The good news: A recent scourge of fake Adobe installers really does update you to the latest version of Flash. The bad news: It places cryptomining malware on your machine in the meantime.
Researchers at Palo Alto Networks this week warned of the latest evolution in both cryptojacking and fake Flash updates, two popular forms of cyber malfeasance united in one unpleasant parcel. Over the past several months, the researchers have found 113 of these fake updaters, which deposit a cryptocurrency miner called XMRig on the affected device.
Once in place, XMRig works quietly in the background, leeching your computer’s resources to generate Monero, a popular privacy-focused cryptocurrency. What makes this attack especially curious, though, is that it bothers to place the actual Flash update on the device as well. Which is considerate, but also just plain practical, from a cryptojacking perspective.
“It’s likely to make the user think that nothing had gone wrong,” says Ryan Olson, vice president of threat intelligence at Palo Alto Networks’ Unit 42. “Performing the update, and making the user think nothing bad had happened, goes hand in hand with the cryptomining business model. With an attack like ransomware, you’re going to be in the user’s face. Within a few minutes, you’re going to have their files, you’re going to have a pop-up saying, ‘Hey, I stole your data, you need to pay me money.’ But with cryptomining, you want that computer to keep running your software as long as possible.”
Think of it like a parasite that needs to keep its host alive. Gross! Palo Alto Networks says that victims, in this case, were tricked into clicking a phony URL; your best bet to stay safe may be, as always, to mind your browsing.
It’s unclear how many users were affected by this particular cryptojacking effort. Beyond the 113 instances Palo Alto Networks found, Olson says they don’t know how many people globally might have encountered or run the imposter installers.
Cryptojacking generally has become quite a scourge. It has run rampant on all corners of the internet, threatening even critical infrastructure. Recent research suggested that $250,000 of Monero was generated by cryptomining software Cornhive alone.

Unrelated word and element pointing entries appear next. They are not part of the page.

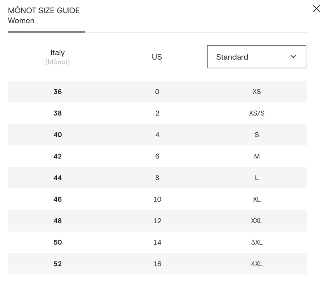Click US size 6 cell
The width and height of the screenshot is (321, 284).
pos(157,156)
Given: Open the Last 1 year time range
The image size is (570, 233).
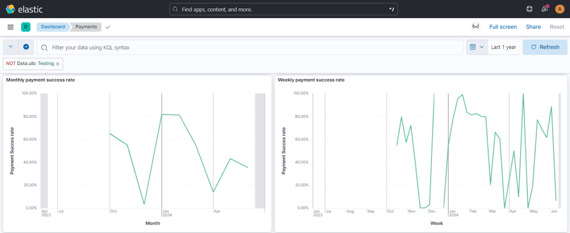Looking at the screenshot, I should point(503,47).
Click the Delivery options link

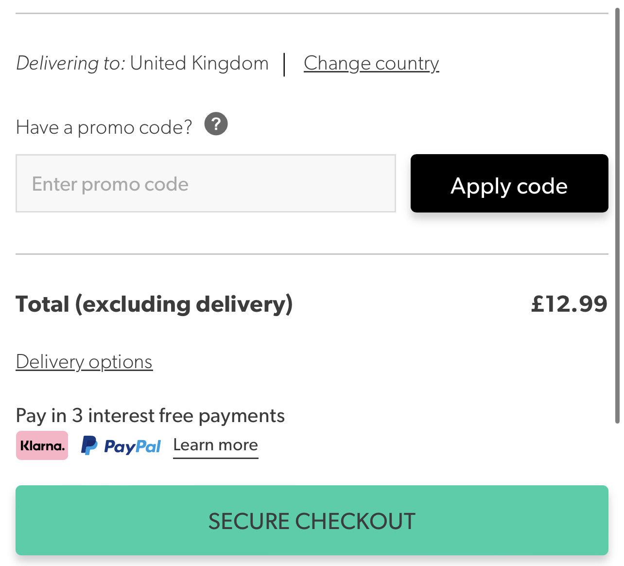coord(84,362)
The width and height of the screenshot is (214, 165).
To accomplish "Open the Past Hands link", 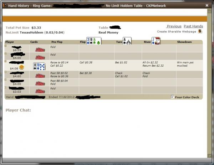I will click(x=193, y=26).
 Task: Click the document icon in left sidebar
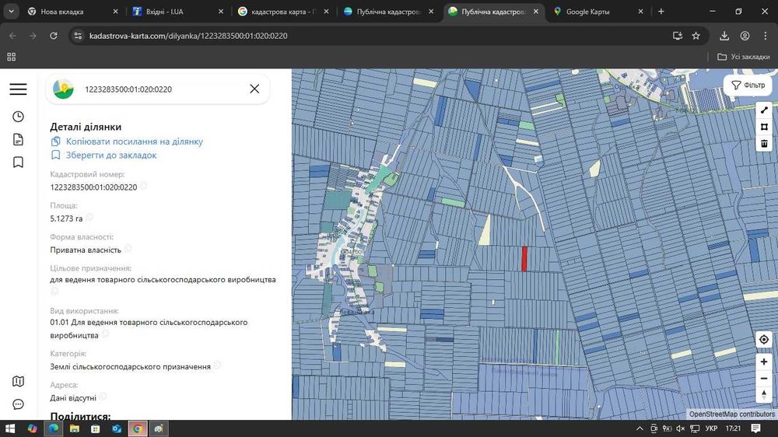(x=18, y=140)
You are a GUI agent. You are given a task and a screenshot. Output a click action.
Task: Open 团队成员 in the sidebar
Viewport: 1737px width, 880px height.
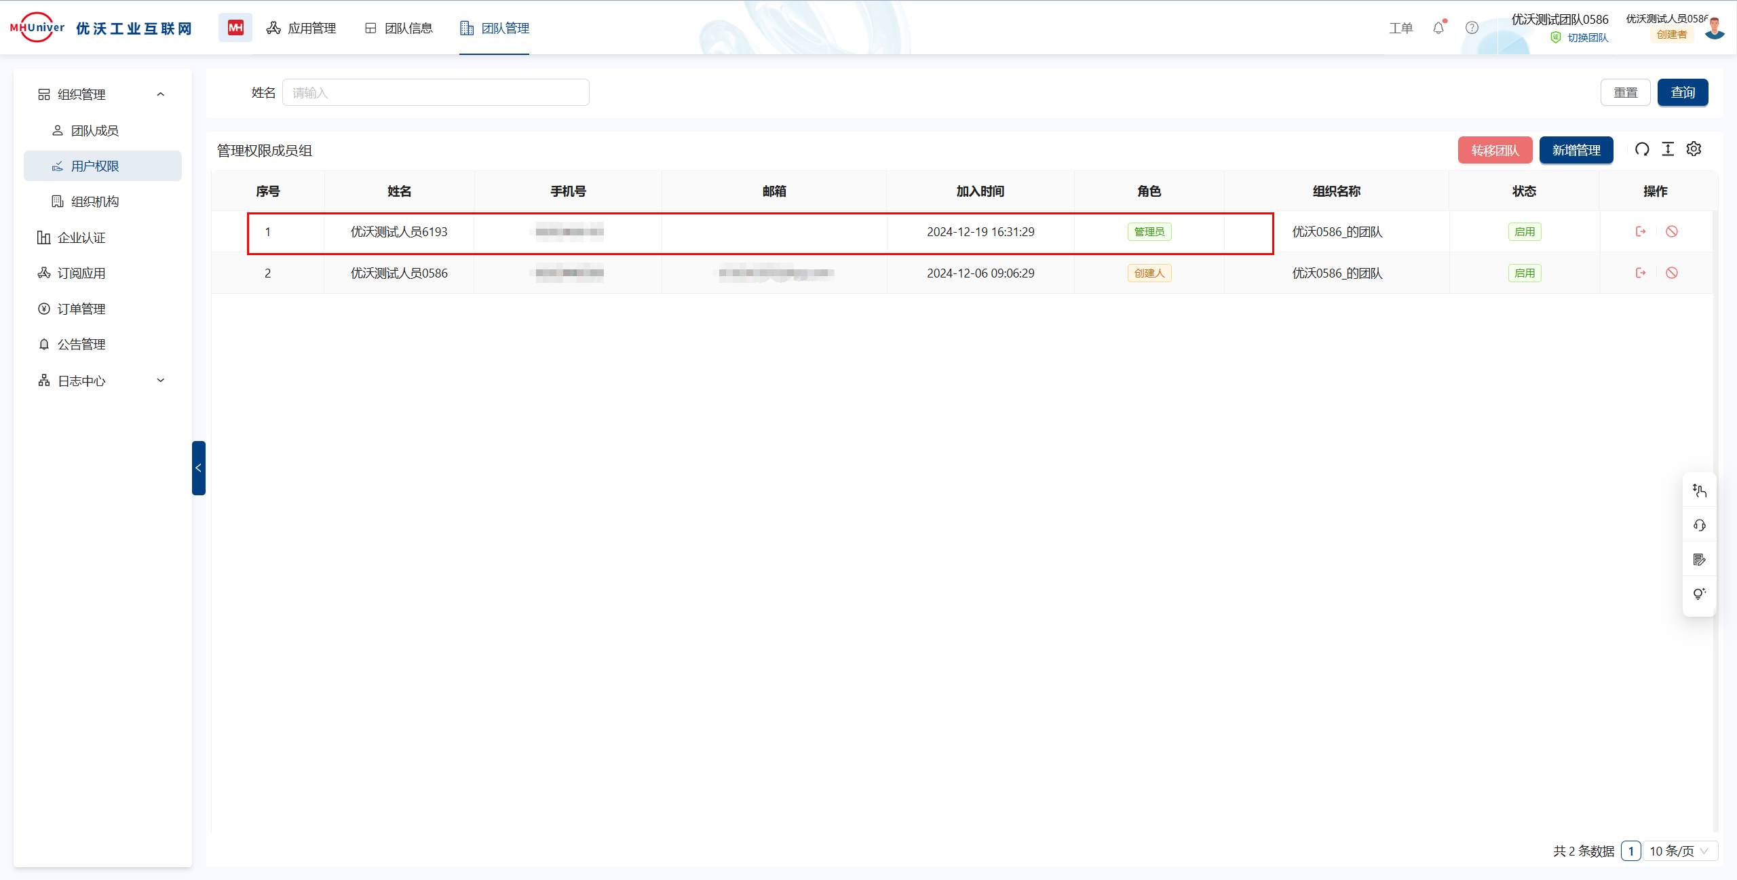click(94, 130)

Not all cryptomining necessarily comes with bad intentions; some sites have deployed it as a way to generate revenue. But instances of voluntary cryptomining pale in comparison to the covert sort that chews up CPU power—like the kind Palo Alto Networks discovered.
How Serious Is This?
Without knowing how many people were fooled, it’s hard to quantify the impact. It’s serious in that it’s an extension of the broader trend of cryptojacking, which doesn’t seem to be getting any better. And if you’re someone who was affected by this, your computer is likely taking a pretty serious performance hit right now.
In the broader scheme of things, though? Not that serious. In fact, given how buggy and vulnerability-ridden Flash has been for, well, years, the fact that this fake installer actually keeps it up to date is about as big a silver lining as you could hope for.